A few weeks ago I had a conversation with my therapist that went something like this:
Me: [crying my eyes out and using up all her Kleenex]
Her: “I don’t think your meds are working… I’m going to suggest something to you and see if you have a response. Well, you’re going to have a response, so I’m just going to say it and then we can deal with your response.”
Me: [waiting. I think I know what she’s going to say.]
Her: “I think you should see a psychiatrist.”
I have a response, all right. But it’s probably not what she’s expecting. It’s not, “Hell, no!” or “Thanks but no thanks” or even “I’m not sure what I think about that.”
My response is, “Yes, please. (Can I go right now?)”
We talk about it some more and I tell her about how I actually requested a referral to a psychiatrist a year ago – one that was recommended by a friend who’s a nurse – but I didn’t “meet the criteria”. The same criteria, incidentally, that prevented me from getting in to see this very same counsellor (pregnant or a baby under 12 months) until I ponied up the cash to pay for private visits. She recommends a different shrink and suggests I talk to my doctor about a referral. Interestingly, both of the psychiatrists recommended to me – both of them women – have a reputation for having a fairly brusque bedside manner. <sarcasm> (I can’t tell you how much this reassures me.) </sarcasm>
I agree to talk to my doctor and again work up the nerve to call and make that appointment. When I get there, I’m feeling pretty good so the conversation goes a little sideways. I describe how my ultimate goal is to feel well enough to get pregnant again and the result is that she agrees to talk to the first psychiatrist – the one my nurse friend recommended – about what is referred to, in a fabulously clinical way, as a “pre-conception appointment”.

Stored records:
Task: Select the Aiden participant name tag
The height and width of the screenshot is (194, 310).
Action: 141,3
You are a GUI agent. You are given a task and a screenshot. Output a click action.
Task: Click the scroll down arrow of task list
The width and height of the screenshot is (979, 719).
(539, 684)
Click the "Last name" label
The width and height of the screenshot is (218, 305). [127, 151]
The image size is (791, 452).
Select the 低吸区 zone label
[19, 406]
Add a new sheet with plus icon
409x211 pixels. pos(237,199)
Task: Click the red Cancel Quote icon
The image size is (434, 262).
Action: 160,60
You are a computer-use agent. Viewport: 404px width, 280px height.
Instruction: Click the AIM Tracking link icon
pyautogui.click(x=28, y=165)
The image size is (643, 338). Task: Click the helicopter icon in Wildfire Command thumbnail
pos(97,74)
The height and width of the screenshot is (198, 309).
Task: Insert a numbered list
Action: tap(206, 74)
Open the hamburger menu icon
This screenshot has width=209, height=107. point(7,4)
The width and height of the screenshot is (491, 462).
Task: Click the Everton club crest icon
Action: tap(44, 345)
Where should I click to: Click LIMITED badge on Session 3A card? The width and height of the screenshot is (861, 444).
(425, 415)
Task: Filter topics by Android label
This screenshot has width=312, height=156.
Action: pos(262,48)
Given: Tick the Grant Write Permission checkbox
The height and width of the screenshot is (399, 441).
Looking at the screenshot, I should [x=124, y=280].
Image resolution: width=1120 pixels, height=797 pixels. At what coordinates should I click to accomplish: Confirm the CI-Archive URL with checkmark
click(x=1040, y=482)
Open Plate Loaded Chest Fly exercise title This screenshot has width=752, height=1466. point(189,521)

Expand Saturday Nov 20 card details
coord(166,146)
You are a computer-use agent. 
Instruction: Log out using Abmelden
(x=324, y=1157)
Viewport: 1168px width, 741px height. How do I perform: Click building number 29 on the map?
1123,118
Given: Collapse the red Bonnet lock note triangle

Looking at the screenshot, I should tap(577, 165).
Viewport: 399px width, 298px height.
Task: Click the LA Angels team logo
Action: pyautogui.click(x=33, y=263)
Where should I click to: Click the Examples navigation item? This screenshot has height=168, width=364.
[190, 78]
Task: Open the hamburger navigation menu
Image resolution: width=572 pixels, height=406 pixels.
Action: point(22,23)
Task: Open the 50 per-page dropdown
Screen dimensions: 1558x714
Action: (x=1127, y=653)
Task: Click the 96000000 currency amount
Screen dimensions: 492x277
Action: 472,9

» **GOAL OF THE EXERCISE**: Pick up the account of seeking a psychiatrist referral and keep writing it from where it stops. The stored records stand apart from the text and are material of their own.

» **RESPONSE TO THIS TASK**:
It takes a month to get the news that this shrink has agreed to see me. In the meantime, I go from feeling pretty good and going back to my doctor to discuss weaning off medication to feeling a little less good to realizing going off meds is perhaps not such a good idea. (Chutes and ladders, anyone?)
As of now I’m still keeping that cliff in sight while trying desperately to figure out what’s around the corner.
As part of that orienteering effort, I sat through another session with my counsellor today. Sobbed through it, actually. Something’s not working and I’m stuck in the swirl, as she calls it (an apt metaphor, because I liken it to a merry-go-round I can’t get off). I sniffed and sniveled, wailed and wept, and blurted out all the stuff that’s going through my head. Stuff I can’t shut off no matter how hard I try. I listened to everything she had to say and when she asked how I felt about her assessment of what’s good enough, what’s normal, what I can control and what I can’t I thought, “I understand all that. I know it to be true but I can’t make myself believe it.”
I see the psychiatrist on Thursday, and that’s probably a good thing. I have no idea what to expect. She might be abrupt. She might wonder how this crazy woman who clearly is in no shape to be considering another baby got through her doors. She might not actually hear me – might just change my meds or up my dose or something else that might work…or might not, because it’s not really addressing my issue.
But she also might help me – perhaps by changing my medication to something that will work, perhaps by suggesting another resource, or perhaps by reiterating something I already know and am just not letting myself hear.
Whatever she does, at this point all I can do is hope it helps.